- Entries supplied -
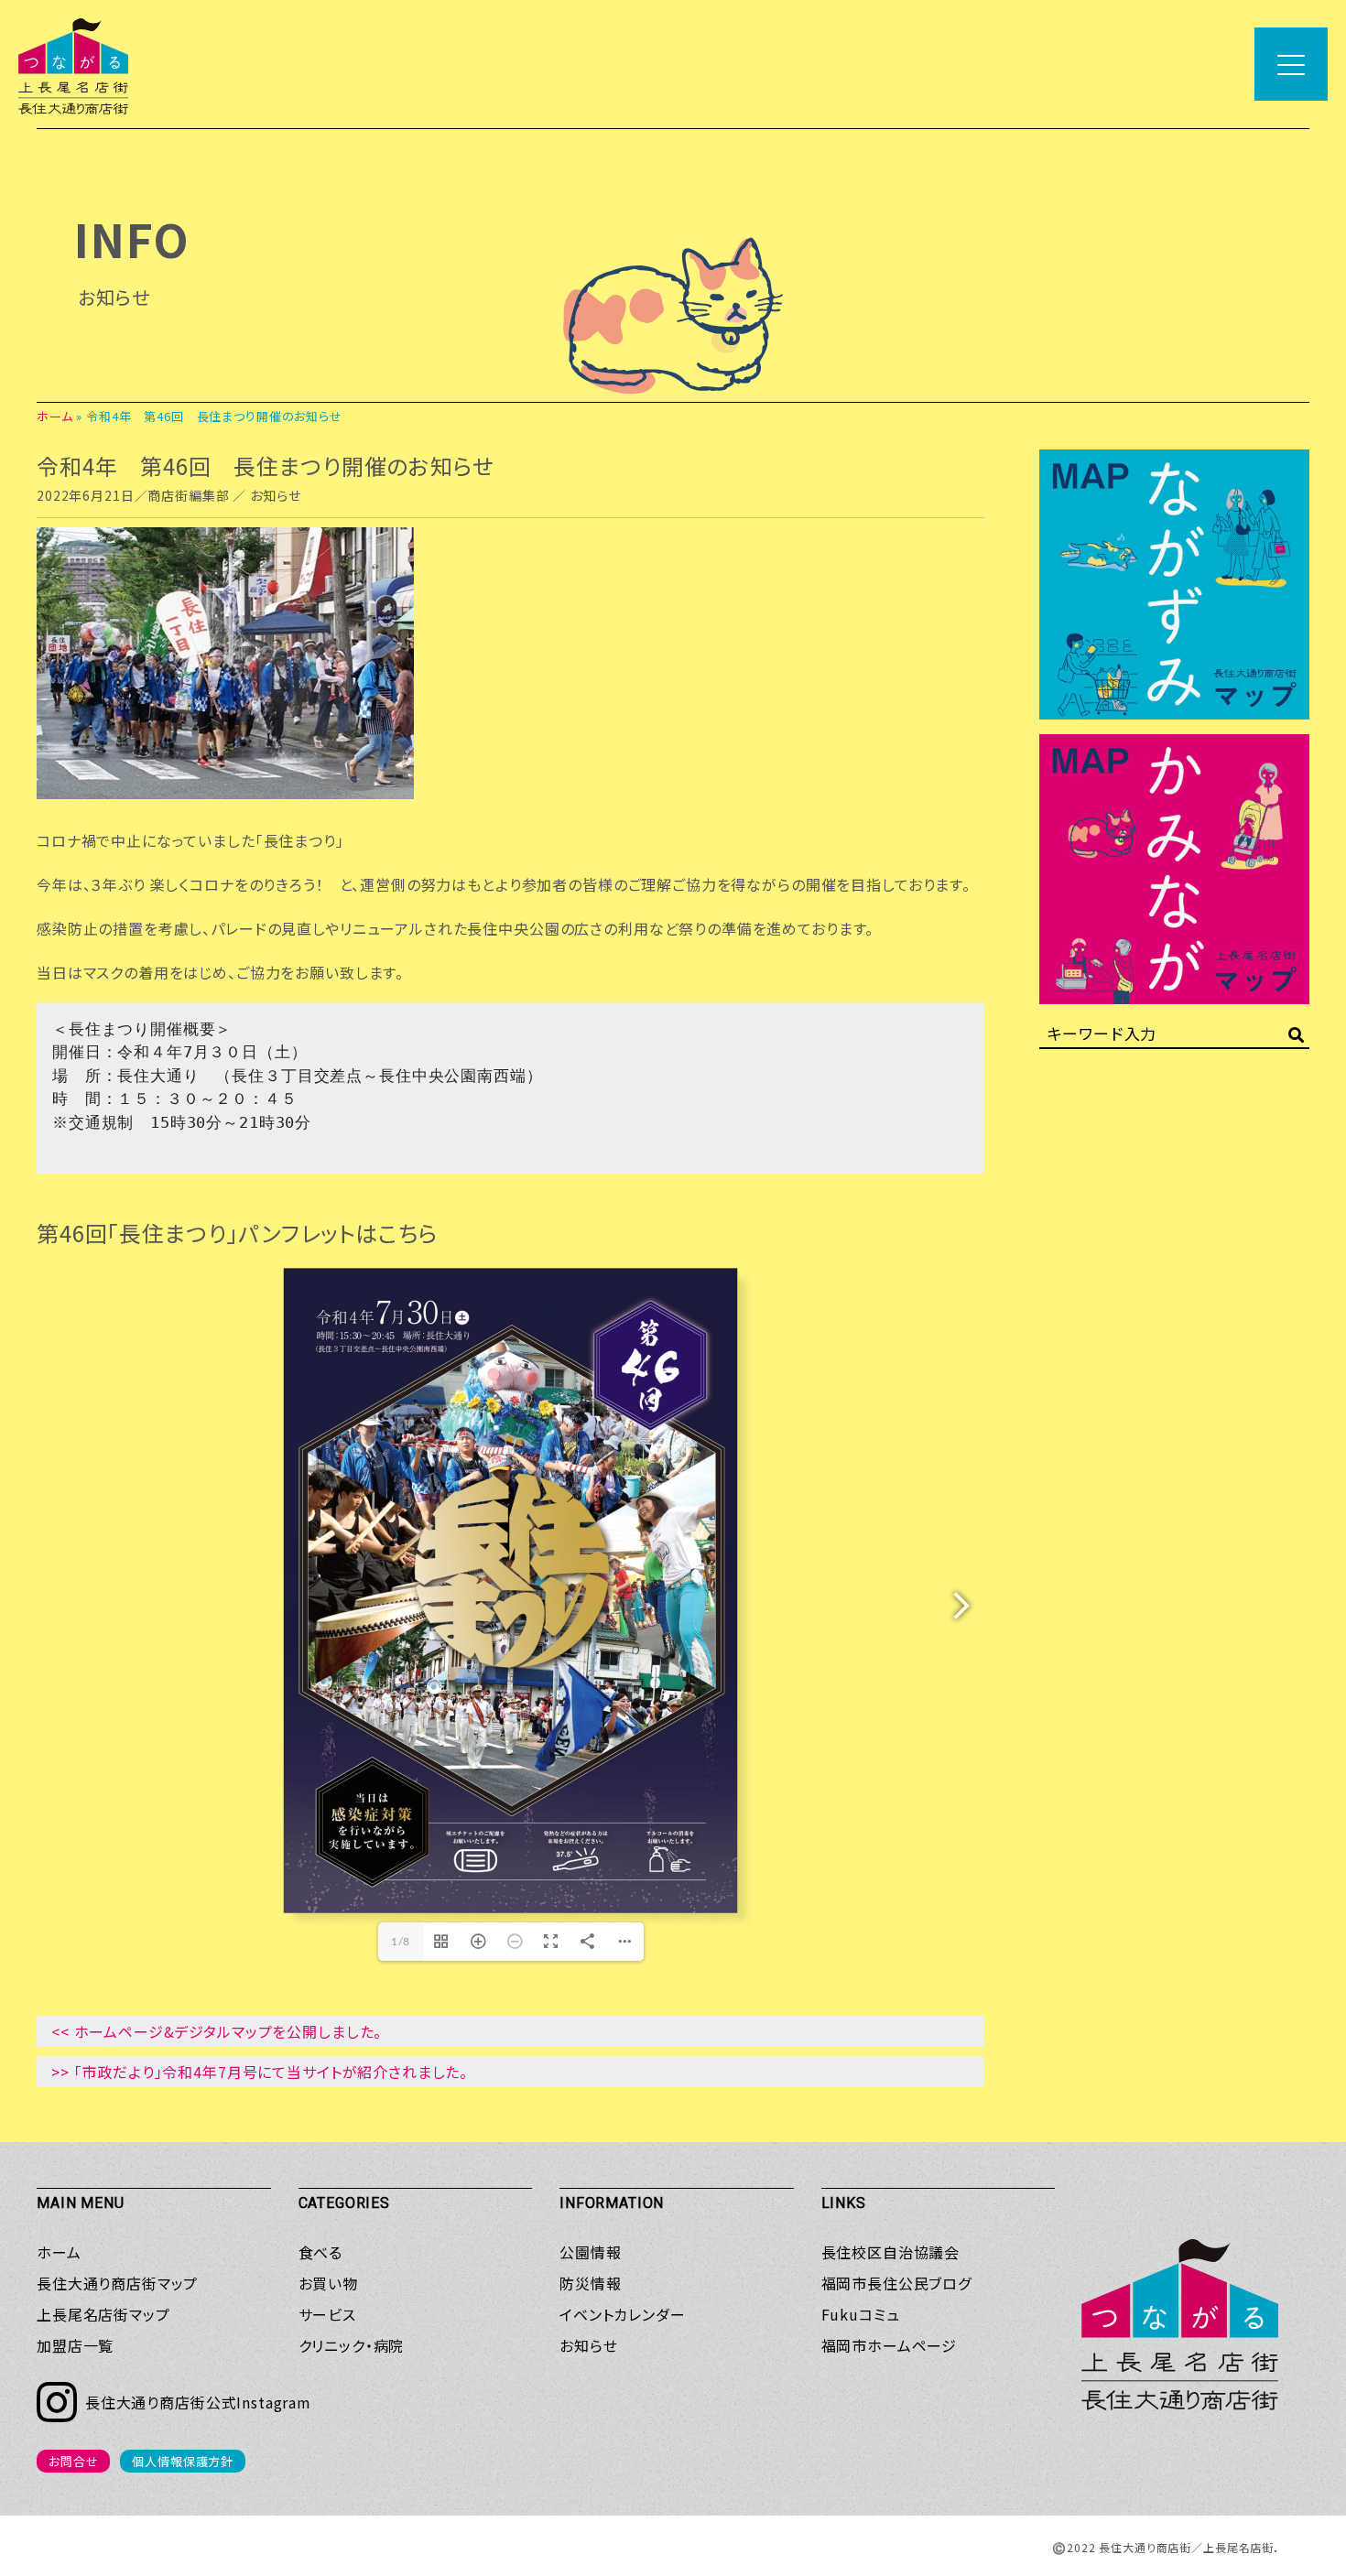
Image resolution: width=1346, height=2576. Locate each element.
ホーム (55, 416)
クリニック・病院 (352, 2345)
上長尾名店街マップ (103, 2314)
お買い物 (328, 2283)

- Task objective -
The data is to be returned exactly as it stands, pictures aside.

- Solution -
Image resolution: width=1346, height=2576. Locate each element.
ホーム (55, 416)
クリニック・病院 (352, 2345)
上長尾名店街マップ (103, 2314)
お買い物 (328, 2283)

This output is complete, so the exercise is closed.